◆ **TASK ITEM**
Starting at the top of the data and ending with the line that holds "Task: Switch to the Channels tab", transcribe each line exactly; include both ends.

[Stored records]
•••

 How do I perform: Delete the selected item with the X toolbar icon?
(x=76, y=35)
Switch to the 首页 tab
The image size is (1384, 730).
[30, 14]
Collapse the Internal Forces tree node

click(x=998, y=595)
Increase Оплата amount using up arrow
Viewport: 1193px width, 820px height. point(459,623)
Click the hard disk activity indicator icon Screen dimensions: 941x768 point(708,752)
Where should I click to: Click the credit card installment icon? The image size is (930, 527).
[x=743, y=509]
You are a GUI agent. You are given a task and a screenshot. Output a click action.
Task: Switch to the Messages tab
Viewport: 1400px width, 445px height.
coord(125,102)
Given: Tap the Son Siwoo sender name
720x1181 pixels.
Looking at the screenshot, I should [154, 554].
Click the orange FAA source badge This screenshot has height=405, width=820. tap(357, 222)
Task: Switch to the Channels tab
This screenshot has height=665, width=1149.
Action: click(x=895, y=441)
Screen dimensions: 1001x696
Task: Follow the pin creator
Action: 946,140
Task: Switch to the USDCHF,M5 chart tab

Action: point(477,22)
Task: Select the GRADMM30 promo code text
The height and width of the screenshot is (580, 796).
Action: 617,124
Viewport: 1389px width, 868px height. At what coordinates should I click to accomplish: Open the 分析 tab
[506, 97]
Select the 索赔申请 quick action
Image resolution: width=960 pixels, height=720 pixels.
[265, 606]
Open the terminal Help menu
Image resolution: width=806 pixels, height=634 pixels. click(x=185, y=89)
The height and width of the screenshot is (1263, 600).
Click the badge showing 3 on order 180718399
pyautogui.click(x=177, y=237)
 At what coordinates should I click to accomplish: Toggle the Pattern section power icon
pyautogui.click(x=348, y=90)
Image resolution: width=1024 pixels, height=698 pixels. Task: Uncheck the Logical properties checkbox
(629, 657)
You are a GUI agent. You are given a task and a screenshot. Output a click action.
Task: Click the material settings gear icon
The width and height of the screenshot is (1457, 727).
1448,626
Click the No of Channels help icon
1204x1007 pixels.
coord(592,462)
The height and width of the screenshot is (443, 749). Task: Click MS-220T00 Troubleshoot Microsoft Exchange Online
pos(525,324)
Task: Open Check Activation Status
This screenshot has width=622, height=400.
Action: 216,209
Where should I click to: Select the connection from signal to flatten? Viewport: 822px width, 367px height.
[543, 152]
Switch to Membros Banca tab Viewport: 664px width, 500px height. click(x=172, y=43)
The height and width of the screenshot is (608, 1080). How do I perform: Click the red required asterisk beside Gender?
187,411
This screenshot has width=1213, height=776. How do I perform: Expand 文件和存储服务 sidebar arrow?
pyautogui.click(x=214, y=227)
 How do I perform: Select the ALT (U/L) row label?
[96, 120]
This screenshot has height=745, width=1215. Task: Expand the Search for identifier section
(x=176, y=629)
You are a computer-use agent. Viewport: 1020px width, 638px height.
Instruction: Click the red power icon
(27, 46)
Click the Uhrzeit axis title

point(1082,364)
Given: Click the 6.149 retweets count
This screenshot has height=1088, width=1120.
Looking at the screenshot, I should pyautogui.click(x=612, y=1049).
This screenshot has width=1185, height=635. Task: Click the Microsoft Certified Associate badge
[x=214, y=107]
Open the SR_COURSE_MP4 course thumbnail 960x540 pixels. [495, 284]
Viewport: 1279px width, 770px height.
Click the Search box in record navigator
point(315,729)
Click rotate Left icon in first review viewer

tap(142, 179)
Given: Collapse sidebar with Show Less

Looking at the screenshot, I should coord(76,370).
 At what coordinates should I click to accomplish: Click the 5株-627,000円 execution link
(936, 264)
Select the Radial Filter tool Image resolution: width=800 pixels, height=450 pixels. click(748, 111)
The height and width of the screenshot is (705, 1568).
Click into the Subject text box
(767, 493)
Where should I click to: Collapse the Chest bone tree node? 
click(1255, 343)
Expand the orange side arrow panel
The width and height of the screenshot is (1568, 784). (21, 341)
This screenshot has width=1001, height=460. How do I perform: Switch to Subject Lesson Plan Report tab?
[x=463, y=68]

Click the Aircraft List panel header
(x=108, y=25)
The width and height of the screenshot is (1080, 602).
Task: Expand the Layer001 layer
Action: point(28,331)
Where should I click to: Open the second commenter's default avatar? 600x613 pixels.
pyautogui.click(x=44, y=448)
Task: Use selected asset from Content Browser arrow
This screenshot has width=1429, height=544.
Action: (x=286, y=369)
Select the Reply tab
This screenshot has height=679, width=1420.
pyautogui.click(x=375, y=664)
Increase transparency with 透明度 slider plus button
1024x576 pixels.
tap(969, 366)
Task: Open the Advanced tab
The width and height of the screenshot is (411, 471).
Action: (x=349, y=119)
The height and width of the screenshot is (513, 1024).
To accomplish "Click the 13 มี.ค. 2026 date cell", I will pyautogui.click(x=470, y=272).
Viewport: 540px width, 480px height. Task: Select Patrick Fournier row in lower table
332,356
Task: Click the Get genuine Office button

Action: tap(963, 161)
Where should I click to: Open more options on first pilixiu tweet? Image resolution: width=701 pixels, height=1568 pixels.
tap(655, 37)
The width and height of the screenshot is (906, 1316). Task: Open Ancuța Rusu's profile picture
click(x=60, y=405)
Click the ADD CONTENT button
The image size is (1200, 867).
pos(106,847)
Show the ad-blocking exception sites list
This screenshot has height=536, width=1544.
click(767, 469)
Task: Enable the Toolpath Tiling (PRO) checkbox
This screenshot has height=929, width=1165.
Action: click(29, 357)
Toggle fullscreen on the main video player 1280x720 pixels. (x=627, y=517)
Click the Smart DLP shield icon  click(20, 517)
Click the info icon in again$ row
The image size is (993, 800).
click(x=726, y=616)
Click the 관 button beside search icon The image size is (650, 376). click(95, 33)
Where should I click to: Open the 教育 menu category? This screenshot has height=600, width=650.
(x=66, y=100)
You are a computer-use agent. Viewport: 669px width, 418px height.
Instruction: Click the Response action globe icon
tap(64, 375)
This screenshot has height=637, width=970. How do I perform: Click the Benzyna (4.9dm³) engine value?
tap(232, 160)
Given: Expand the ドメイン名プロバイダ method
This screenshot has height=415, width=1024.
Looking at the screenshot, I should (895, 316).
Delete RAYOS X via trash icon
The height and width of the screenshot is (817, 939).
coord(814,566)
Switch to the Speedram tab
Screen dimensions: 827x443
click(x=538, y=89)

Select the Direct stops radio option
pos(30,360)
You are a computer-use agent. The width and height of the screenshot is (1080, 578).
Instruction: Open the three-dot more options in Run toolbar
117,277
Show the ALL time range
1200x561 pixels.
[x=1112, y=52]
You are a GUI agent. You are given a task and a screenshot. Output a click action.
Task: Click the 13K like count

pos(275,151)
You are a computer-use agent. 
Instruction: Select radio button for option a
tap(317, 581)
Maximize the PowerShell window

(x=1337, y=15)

•••

◆ **YOUR SOLUTION**
 How do I perform: Delete the selected item with the X toolbar icon?
(x=76, y=35)
Switch to the 首页 tab
The image size is (1384, 730).
[30, 14]
Collapse the Internal Forces tree node

click(x=998, y=595)
Increase Оплата amount using up arrow
Viewport: 1193px width, 820px height. point(459,623)
Click the hard disk activity indicator icon Screen dimensions: 941x768 point(708,752)
Where should I click to: Click the credit card installment icon? The image size is (930, 527).
[x=743, y=509]
You are a GUI agent. You are given a task and a screenshot. Output a click action.
Task: Switch to the Messages tab
Viewport: 1400px width, 445px height.
coord(125,102)
Given: Tap the Son Siwoo sender name
720x1181 pixels.
Looking at the screenshot, I should [154, 554].
Click the orange FAA source badge This screenshot has height=405, width=820. tap(357, 222)
Task: Switch to the Channels tab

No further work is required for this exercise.